Sounds like you have plenty of flexibility to move the image plane. I want to avoid screw on rings on the end of the draw tube as it moves the weight of the camera further away from the draw tube bearings. Will the Gerd Neumann tilt adjustment still work if you rotate the draw tube?
Possibly not, I'm not entirely sure to be honest. My working theory is that whenever I collimate the scope I may need to adjust the tilt; this may be misguided but it's my theory anyway which is based on....
Whenever you collimate the scope you're essentially adjusting the focal plane. Tilt is fundamentally a disagreement between the focal plane and the sensor / eyepiece. When it comes to imaging, the critical focus zone at F5 is about 66 microns depending on wavelength so unless you're able to collimate the primary to that level of precision, I'd anticipate having to do "tilt adjustments" regularly. I'm thinking this is really just part of collimation and imaging with a newtonian. I also know SFA about optics and newtonians so you should probably disregard everything I said above ;-)
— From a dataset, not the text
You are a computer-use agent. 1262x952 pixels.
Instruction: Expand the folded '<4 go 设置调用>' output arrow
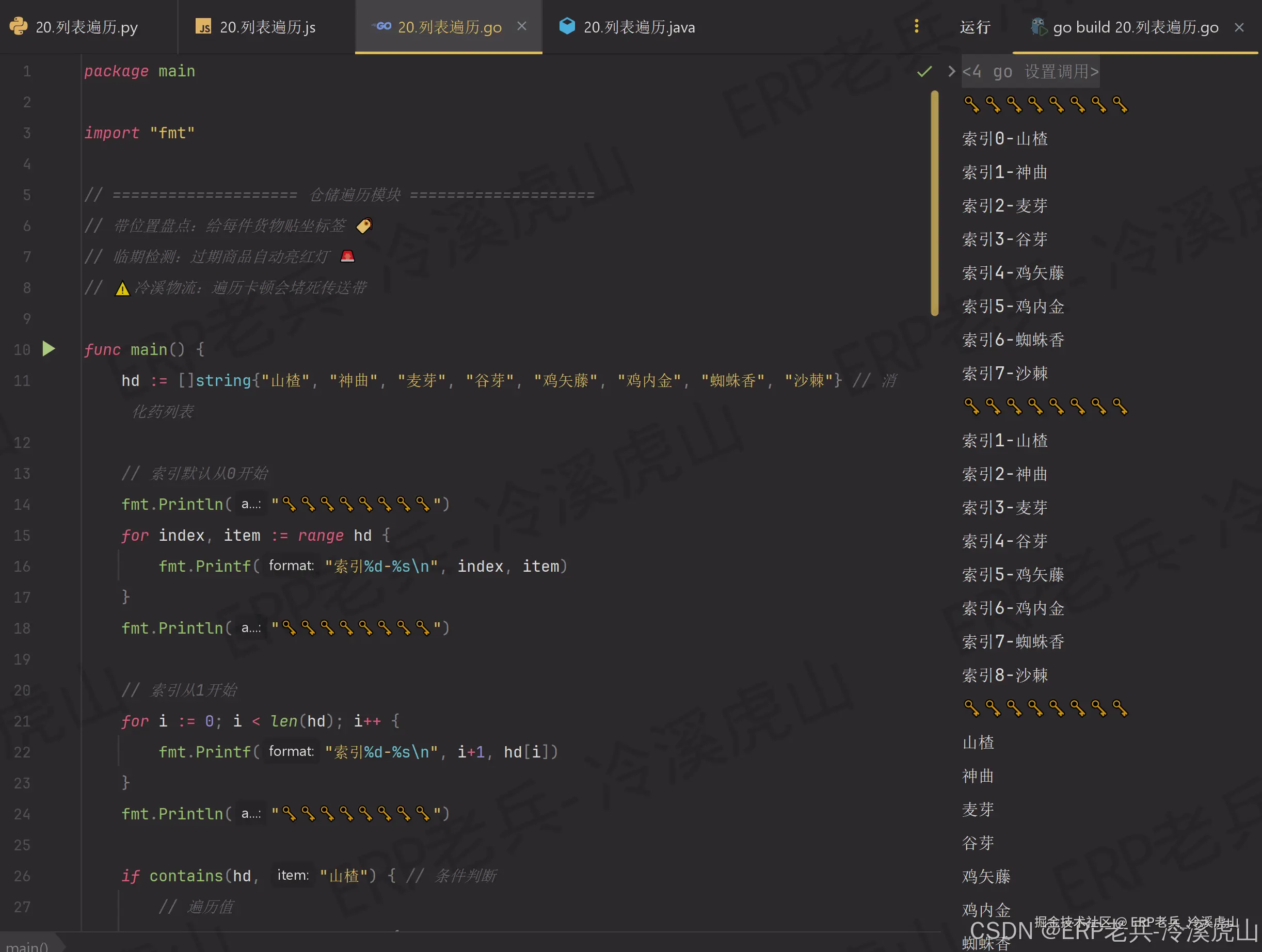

I also think that if I'm able to adjust the tilt such that the focal plane and the sensor are in agreement, I should be able to rotate it without affecting that, unless there's any kind of shift or flex in the system.
So that's my theory and why I bought the adjuster... hopefully it's sound!
That CFZ of 66 microns at F5 is for diffraction limited optics, as we are seeing limited the CFZ is more like 200 microns. That will give you a bit more breathing space.